Rowing race in England

The 42nd Boat Race took place on 28 March 1885. Held annually, the Boat Race is a side-by-side rowing race between crews from the Universities of Oxford and Cambridge along the River Thames. In a race umpired by former Cambridge rower Robert Lewis-Lloyd, the lead changed hands several times. Oxford won by a margin of 2 1/2 lengths in a time of 21 minutes 36 seconds. The victory took the overall record to 23-18 in favour of Oxford.

==Background==
The Boat Race is a side-by-side rowing competition between the University of Oxford (sometimes referred to as the "Dark Blues") and the University of Cambridge (sometimes referred to as the "Light Blues"). First held in 1829, the race takes place on the 4.2 mi Championship Course on the River Thames in southwest London. The rivalry is a major point of honour between the two universities; it is followed throughout the United Kingdom and as of 2014, broadcast worldwide. Cambridge went into the race as reigning champions, having won the previous year's race by 2 1/2 lengths, while Oxford held the overall lead, with 22 victories to Cambridge's 18 (excluding the "dead heat" of 1877).

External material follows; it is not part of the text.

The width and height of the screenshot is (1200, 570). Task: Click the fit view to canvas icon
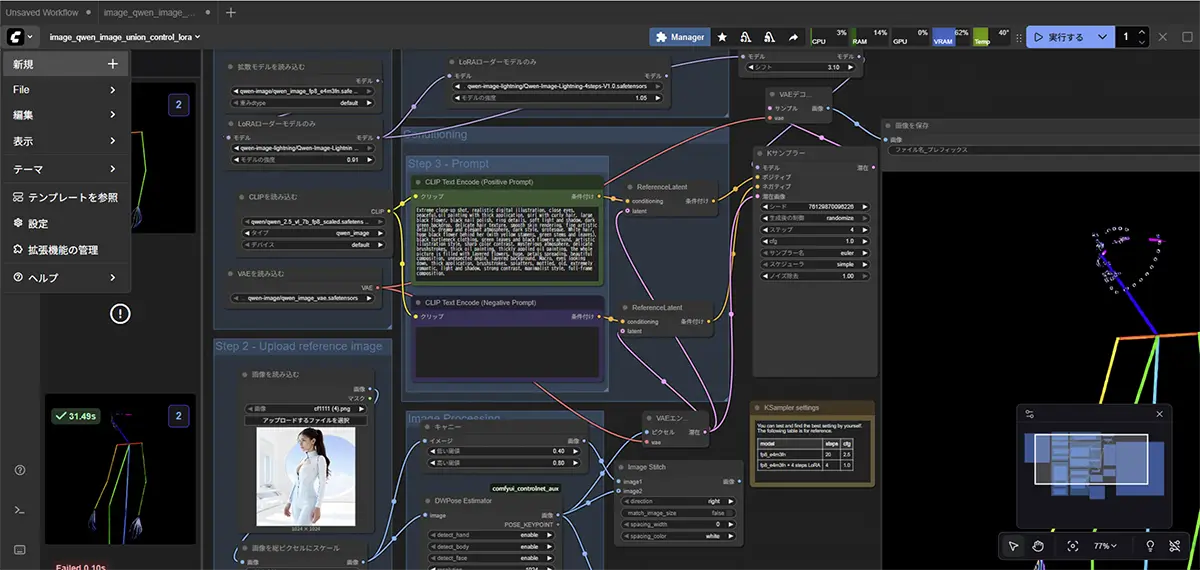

Oxford's coach was G. C. Bourne, who had rowed for the Dark Blues in the 1882 and 1883 races. There is no record of who coached Cambridge, who were seriously disrupted in the build-up to the race, with Edric Wolseley Haig contracting mumps, J. C. Brown breaking a floating rib and William King Hardacre being introduced to the crew days prior to replace him. The umpire for the race was Robert Lewis-Lloyd (who had rowed for Cambridge four times between 1856 and 1859).

==Crews==
The Oxford crew weighed an average of 12 st 6.75 lb (79.1 kg), 7.75 lb more than their opponents. It was the heaviest crew to have ever featured in the Boat Race. Cambridge's crew contained four rowers who had Boat Race experience, including Fraser Elmslie Churchill and Sidney Swann, both of whom were participating in their third race. Similarly, Oxford saw four former Blues return, with Douglas McLean making his third appearance and rowing with his brother Hector for the first time.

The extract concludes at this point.